In accordance with the space group of pyrochlore Fd3m (N 227), the atoms in the structure occupy the following crystallographic positions:
B1 16s 1/8 1/8 1/8
Me ²⁺ , Nb 16d 5/8 5/8 5/8
01 48f x 0 0 X = 0.3065
02 8a 0 0 0
In the table. Figure 3 shows the experimental (dexp) and calculated (d habit.) Interplanar spacings for unit compounds for unit cell parameters “a”:
(Bi _2/3 [] _1/3 ) ₂ (Ni _1/3 Nb _2/3 ) ₂ O ₆ [] 1,
(Bi _2/3 [] _1/3 ) ₂ (Mg _1/3 Nb _2/3 ) ₂ O ₆ [] ₁ .

(Bi _2/3 [] _1/3 ) ₂ (Zn _1/3 Nb _2/3 ) ₂ O ₆ [] ₁ .

X-ray density for the specified composition, for example, for Me ²⁺ = Mg ²⁺ is 6.28 g / cm ³ , the experimental density is 6.19 g / cm ³ .

 The observed convergence of experimental and calculated data confirms the reliability of the proposed crystallographic model of the structure of “defective” pyrochlore, in which vacancies are statistically distributed in the A sublattice and in the positions of oxygen atoms.
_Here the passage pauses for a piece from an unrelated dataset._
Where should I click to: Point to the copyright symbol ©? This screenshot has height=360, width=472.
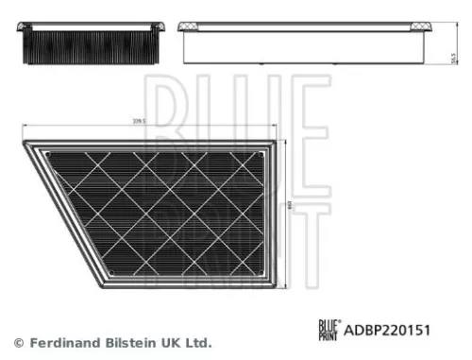[x=18, y=342]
When bringing the composition of the proposed compounds to the formula of the structural type of pyrochlore, the following crystal chemical formulas are obtained:
(Bi _2/3 [] _1/3 ) ₂ (Me _1/3 ²⁺ Nb _2/3 ) ₂ O ₆ [] ₁ or
(Bi _0.67 [] _0.33 ) ₂ (Me _0.33 + Nb _0.67 ) ₂ O ₆ [] ₁ , where [] are vacancies,
Me ²⁺ - Mg ²⁺ , Zn ²⁺ or Ni ²⁺ .

 For an ideal composition, as can be seen from the formula, 1/3 of vacancies are formed in the positions of atoms A and 1/7 of vacancies in the positions of oxygen atoms.

 The electrical properties and lattice parameters for the three compounds of bismuth niobates with the structure of pyrochlore are given in table. 4.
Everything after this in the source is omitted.